Many of those fans poured into Nationals Park on Tuesday, eager to see deGrom in person for the first time since July 7, 2021, when a right forearm injury forced him to miss the rest of the season. Then in spring training he developed the stress reaction, which can lead to a stress fracture.

His return came almost 13 months after his last outing.

“Can you imagine having that ability in your hands and not being able to reach it?” Buck Showalter, the Mets manager, said before the game.

An hour later, at 6:24 p.m., deGrom walked out of the Mets dugout and headed toward the bullpen, prompting an outpouring of cheers from a few dozen fans already in the ballpark. When he took the mound for the first time in the first inning, the number of fans had grown into the thousands and were applauding deGrom.

The Nationals’ only run against him came in the fourth inning, when Robles led off with a fly ball single and stole second base. He scored when Garcia drove a 99 mph fastball into the gap in right field. But deGrom escaped the rest of that inning and needed just eight pitches to get through the fifth.

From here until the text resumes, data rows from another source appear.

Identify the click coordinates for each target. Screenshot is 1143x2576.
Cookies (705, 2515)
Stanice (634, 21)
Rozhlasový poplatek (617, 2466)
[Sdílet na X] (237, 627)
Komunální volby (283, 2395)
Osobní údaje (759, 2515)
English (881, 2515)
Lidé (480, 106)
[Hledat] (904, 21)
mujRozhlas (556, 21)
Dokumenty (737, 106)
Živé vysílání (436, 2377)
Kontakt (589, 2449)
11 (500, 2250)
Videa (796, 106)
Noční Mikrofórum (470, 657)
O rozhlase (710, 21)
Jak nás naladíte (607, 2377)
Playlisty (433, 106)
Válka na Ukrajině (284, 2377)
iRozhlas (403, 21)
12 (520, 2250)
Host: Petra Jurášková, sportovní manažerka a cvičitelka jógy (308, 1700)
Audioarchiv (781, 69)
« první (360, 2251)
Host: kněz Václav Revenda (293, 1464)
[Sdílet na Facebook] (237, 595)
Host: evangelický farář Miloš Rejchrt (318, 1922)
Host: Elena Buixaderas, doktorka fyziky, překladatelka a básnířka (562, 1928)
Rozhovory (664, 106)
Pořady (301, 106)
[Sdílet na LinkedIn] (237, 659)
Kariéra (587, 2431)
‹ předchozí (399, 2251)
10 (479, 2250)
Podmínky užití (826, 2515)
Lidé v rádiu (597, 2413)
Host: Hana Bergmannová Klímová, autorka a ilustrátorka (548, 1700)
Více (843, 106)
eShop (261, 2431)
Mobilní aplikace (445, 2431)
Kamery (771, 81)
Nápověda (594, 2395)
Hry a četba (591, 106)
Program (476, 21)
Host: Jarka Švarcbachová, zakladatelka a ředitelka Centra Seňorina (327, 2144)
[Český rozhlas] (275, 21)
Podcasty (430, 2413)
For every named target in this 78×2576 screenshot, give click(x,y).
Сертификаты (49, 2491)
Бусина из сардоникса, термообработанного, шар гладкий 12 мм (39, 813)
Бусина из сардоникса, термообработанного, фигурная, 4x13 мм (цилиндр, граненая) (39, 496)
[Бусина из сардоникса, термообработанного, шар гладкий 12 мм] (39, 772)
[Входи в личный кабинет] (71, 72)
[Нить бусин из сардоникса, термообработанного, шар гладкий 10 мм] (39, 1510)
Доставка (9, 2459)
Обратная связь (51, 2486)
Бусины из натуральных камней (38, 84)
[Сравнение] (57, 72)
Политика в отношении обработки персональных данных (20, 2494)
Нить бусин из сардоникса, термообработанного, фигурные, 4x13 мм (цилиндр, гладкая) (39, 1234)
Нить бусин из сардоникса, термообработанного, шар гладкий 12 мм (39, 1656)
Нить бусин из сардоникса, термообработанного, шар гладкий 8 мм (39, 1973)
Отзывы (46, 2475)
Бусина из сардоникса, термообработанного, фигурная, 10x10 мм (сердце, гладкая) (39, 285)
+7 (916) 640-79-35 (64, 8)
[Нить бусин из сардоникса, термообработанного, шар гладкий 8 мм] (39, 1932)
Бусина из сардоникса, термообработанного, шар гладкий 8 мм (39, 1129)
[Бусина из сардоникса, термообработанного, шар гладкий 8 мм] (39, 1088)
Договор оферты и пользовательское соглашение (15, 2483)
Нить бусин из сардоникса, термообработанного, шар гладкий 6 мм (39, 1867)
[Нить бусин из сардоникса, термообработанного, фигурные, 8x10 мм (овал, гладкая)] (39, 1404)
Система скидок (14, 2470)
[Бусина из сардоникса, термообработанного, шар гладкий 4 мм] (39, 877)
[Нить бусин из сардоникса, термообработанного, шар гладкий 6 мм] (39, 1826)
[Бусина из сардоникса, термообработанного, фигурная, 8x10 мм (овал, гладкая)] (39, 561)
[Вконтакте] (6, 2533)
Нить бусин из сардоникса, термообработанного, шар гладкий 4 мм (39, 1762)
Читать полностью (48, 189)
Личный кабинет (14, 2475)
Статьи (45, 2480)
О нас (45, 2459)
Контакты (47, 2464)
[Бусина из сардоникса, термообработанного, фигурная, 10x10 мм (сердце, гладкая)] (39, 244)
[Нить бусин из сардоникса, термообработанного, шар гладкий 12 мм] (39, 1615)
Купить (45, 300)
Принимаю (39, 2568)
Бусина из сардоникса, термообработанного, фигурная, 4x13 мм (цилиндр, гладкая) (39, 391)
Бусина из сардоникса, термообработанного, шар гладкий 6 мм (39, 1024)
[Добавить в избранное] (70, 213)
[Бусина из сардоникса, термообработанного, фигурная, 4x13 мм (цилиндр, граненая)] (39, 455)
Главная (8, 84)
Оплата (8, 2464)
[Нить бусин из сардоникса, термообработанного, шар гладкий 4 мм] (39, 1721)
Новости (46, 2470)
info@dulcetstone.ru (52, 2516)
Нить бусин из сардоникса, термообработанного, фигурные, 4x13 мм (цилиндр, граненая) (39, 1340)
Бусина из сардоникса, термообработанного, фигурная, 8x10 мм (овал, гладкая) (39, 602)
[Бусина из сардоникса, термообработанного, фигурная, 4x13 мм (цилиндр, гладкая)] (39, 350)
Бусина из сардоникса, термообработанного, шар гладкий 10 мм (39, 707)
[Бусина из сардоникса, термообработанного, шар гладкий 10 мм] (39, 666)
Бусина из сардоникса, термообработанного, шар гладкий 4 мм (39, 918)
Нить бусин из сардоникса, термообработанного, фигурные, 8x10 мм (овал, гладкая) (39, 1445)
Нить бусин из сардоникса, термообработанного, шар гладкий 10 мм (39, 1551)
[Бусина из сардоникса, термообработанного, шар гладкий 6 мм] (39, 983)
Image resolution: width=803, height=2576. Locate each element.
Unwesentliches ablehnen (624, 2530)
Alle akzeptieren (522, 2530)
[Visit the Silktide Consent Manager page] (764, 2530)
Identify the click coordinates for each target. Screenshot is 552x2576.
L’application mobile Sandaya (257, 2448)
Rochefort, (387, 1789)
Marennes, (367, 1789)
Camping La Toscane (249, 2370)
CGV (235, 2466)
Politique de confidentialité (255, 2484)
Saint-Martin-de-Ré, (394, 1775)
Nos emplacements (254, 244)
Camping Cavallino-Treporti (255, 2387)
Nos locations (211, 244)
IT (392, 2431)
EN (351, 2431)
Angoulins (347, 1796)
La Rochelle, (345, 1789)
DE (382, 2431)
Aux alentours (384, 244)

Francisco Lindor singled in the top of the sixth, tying the score, 1-1, so DeGrom was not charged for the loss, a fate all too familiar for the slender right-hander in his years with the Mets, when he was great. Performances were wasted due to poor offensive support or faulty pitching. Over his final four seasons, deGrom’s earned run average was a remarkable 1.94, but his win-loss record was only 32-21.

The Mets hope that with a better team behind him and a closer, Edwin Díaz, who has been terrific this year, many of those unfortunate losses will turn into wins, especially in the postseason. After that comes more unknowns. DeGrom said he planned to opt out of his contract and become a free agent.

But for now, and the rest of the year, the Mets will be happy to consider him a great addition come trade deadline day.